I’ve remarried, but I can’t get my first wife out of my mind. I know I have to move on, but I just don’t know how to do it. I regret the divorce, but I can’t change the past, and I think she also remarried. How do I close this chapter in my life?
Asked by: Manfred
A: Manfred, your question makes me realize, once again, that divorce is sin. You know the Bible says, “I hate divorce,” and I think we all should.
There are times, I believe, when divorce can be done legitimately, but it always causes problems.
And, my dear friend, you do have to close that chapter in your life. You can’t unscramble eggs. You can’t go back to your first wife, obviously, so let me just go over three things very, very quickly.
First of all, you need to confess your mental preoccupation with your first wife. You have to, in your mind, regard her as being dead so that you no longer have an emotional or a mental attachment—because in doing that, you’re not being fair to your present wife.
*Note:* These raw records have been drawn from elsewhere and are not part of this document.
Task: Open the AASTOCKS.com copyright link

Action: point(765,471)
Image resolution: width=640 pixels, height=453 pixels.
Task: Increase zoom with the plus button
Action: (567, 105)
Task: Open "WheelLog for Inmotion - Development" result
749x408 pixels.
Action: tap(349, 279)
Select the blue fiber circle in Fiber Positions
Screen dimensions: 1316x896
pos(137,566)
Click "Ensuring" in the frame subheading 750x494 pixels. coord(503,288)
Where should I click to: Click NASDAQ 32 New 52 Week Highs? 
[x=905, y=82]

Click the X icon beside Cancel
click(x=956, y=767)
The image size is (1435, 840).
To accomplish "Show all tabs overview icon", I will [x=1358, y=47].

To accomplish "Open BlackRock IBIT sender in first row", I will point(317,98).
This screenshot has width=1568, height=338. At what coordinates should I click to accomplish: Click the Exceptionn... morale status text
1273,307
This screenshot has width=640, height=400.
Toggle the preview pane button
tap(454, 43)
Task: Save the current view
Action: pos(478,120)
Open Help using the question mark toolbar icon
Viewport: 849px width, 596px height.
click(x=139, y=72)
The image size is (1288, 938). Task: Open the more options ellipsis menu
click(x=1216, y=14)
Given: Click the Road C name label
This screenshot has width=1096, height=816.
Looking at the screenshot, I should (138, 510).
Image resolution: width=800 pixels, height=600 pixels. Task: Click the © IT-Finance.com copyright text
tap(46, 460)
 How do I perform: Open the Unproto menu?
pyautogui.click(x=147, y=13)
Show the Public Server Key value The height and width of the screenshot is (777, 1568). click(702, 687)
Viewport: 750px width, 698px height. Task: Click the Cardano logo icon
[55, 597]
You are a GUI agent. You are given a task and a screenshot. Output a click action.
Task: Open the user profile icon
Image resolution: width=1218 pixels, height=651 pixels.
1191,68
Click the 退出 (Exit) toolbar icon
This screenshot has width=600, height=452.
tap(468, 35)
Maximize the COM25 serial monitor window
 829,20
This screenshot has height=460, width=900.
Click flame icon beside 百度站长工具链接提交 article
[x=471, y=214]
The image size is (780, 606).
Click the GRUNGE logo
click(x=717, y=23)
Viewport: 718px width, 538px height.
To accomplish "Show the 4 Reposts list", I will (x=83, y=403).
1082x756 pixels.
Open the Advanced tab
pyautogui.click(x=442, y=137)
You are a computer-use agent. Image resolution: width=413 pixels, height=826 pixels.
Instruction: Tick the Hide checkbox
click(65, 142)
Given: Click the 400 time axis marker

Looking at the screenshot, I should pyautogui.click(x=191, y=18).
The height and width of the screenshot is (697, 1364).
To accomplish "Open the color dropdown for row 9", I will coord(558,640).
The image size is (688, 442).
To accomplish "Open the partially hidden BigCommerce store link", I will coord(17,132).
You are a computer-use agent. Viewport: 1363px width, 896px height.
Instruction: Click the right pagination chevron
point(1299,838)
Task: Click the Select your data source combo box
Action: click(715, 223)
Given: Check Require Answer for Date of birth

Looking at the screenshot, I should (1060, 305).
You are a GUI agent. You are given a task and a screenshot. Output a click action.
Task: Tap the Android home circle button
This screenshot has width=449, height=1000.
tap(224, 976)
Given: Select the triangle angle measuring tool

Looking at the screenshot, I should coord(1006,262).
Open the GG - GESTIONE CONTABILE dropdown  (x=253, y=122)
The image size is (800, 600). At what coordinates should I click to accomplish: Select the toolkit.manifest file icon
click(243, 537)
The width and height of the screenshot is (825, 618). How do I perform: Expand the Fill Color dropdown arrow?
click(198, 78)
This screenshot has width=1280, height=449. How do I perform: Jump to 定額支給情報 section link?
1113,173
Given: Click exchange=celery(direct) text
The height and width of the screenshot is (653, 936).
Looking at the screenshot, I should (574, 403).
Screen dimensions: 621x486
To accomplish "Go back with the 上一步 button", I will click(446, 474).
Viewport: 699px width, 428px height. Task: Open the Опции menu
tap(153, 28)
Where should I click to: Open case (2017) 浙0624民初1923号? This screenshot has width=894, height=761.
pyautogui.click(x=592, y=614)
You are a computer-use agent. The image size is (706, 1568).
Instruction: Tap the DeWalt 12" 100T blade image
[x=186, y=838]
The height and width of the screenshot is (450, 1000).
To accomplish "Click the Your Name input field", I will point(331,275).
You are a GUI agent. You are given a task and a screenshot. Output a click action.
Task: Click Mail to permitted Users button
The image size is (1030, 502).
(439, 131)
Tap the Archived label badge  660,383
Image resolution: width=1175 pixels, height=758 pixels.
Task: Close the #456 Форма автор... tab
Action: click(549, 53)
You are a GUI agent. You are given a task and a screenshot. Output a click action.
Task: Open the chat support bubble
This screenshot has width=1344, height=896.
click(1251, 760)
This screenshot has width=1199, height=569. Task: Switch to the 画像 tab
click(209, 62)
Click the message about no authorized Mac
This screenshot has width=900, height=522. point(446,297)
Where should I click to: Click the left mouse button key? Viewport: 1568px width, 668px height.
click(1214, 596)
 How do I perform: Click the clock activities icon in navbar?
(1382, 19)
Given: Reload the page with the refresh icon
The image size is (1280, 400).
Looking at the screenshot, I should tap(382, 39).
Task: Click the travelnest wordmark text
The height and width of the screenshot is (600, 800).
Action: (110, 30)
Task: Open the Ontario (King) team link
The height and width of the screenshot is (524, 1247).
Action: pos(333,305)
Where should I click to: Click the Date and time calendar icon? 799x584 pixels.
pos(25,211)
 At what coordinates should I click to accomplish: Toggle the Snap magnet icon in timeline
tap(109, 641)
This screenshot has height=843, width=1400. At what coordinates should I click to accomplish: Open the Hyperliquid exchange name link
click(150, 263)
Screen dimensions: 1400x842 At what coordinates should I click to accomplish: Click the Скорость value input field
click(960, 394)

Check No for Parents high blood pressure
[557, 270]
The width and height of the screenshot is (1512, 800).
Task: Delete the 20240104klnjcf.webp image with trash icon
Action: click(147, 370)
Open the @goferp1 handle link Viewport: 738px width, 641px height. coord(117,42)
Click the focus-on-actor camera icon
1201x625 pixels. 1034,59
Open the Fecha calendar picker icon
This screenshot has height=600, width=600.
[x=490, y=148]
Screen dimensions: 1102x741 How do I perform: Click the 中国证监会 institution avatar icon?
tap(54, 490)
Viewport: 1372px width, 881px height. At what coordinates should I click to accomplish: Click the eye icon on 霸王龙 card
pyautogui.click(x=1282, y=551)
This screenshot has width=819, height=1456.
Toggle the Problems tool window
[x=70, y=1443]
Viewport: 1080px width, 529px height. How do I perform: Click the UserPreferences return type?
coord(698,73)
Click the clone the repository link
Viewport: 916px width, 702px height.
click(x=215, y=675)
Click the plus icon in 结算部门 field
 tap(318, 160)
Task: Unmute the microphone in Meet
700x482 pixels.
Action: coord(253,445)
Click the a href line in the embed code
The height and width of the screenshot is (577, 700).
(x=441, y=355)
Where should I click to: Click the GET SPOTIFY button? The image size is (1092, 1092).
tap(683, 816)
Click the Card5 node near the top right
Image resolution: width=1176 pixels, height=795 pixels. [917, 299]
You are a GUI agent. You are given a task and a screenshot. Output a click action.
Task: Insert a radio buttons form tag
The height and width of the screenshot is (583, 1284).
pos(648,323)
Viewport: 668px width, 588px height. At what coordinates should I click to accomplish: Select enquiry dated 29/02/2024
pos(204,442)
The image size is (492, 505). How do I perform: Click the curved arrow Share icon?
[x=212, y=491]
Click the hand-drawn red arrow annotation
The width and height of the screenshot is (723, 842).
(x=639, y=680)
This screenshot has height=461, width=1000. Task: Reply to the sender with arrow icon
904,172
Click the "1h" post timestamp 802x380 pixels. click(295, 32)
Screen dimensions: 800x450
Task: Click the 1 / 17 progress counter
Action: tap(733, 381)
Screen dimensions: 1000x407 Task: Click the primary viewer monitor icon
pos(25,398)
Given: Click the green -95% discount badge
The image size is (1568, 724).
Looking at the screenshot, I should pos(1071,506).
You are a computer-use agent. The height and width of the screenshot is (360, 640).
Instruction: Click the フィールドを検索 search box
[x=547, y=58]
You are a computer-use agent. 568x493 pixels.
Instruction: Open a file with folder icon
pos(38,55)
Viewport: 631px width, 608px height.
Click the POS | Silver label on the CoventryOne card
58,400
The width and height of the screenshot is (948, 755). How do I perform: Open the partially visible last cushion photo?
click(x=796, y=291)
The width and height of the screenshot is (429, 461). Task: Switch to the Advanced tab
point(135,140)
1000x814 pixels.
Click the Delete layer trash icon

Number two, you have to really submit to God on all levels. You have to ask God to renew your mind, to cleanse you from anger and bitterness, and also from that spirit of unforgiveness that caused your divorce in the first place. You’ve got some deep issues to deal with here.
And then finally, it’s very important for you to learn to love your wife—your present wife—and, of course, that’s a process as well. You need to be able to perfect that love through Scripture, through yieldedness, through your worship together, and you need to move on.
Something else, why don’t you get some trusted friends to pray for you, to help you to close that chapter, to nail it shut, and then move on. God will help you in the process; He will be there for you so that in the end you can still give Him praise—despite the mistakes of the past. My heart is with you there, Manfred. God bless you.
- There are no Scripture references.